Cette révolution citoyenne est rendue possible par une alliance des différentes classes sociales, paysans, ouvriers, petits commerçants et artisans et l’encadrement instruit regroupé au sein de l’Association des professionnels soudanais (SPA) depuis les manifestations de 2012-2013, association qui puise notamment son inspiration et son influence dans l’héritage de la gauche soudanaise. Le fait que les organisateurs n’appartenaient pas à une classe politique traditionnelle leur a donné une forte crédibilité politique. Outre rôle central joué par les classes moyennes dans la contestation du régime, les capacités d’innovation technologiques, communicationnelles et organisationnelles sont aussi à l’œuvre et elles sont essentielles au succès du mouvement. Il faut aussi souligner le rôle des soldats et cadets militaires qui ont défendu les manifestants comme ils l’avaient déjà fait en avril 2018. Les dirigeants des trois principaux partis d’opposition – la National Consensus Forces Alliance, Nidaa al-Soudan et Ummar – se sont joints tardivement aux appels au changement, laissant le champ libre à la société civile.

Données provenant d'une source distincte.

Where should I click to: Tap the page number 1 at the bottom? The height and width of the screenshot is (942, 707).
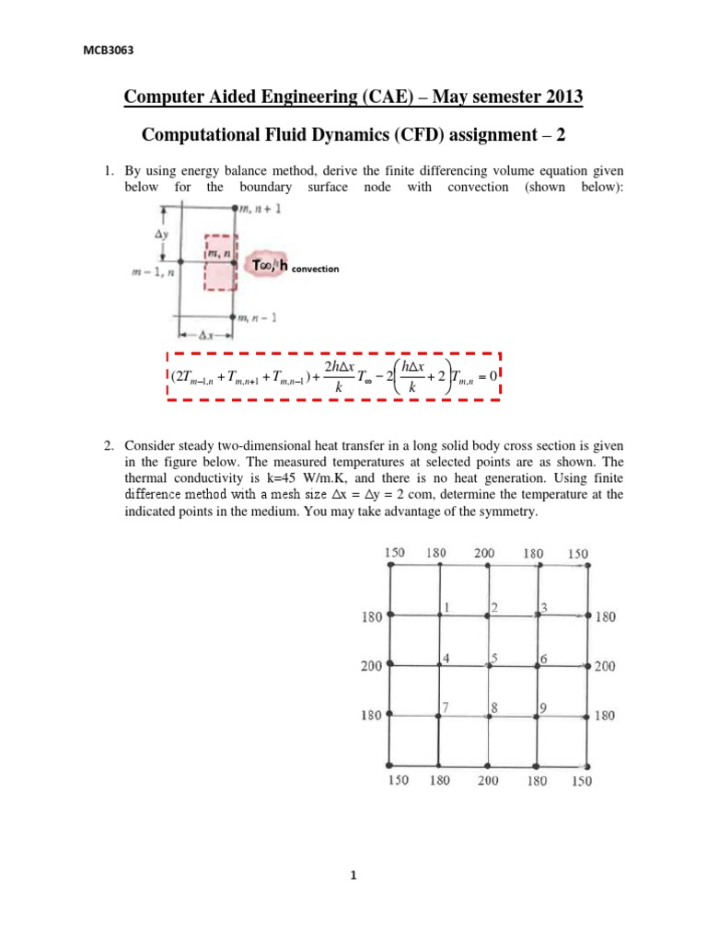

La SPA est le fer de lance de la contestation antigouvernementale qui perdure depuis le 19 décembre et a provoqué le renversement par l’armée d’Omar el-Béchir, puis la démission du chef du service de renseignement Salah Gosh, puis le remplacement du chef du Conseil militaire au pouvoir, Awad Ibn Ouf un proche d’Omar el-Béchir par Abdel Fattah al-Burhane, inspecteur général des forces armées, qui n’est pas considéré comme un pilier du régime. On compte aussi dans ce Conseil de transition militaire le chef de la police, de l’armée de l’air, et des personnalités moins connues. Mais un nom attire particulièrement l’attention : Mohamed Hamdan Dagalo dit Hemeti, ancien chef d’une milice Janjawid du Darfour, accusée d’avoir semé la mort lors de la guerre de 2003. C’est lui qui commande les troupes encore postées autour du rassemblement populaire à Khartoum. Il est à la tête de 20000 hommes bien équipés, connus pour leur brutalité, au point que des unités de l’armée régulière s’étaient révoltées contre eux en novembre 2016, au sud de Khartoum.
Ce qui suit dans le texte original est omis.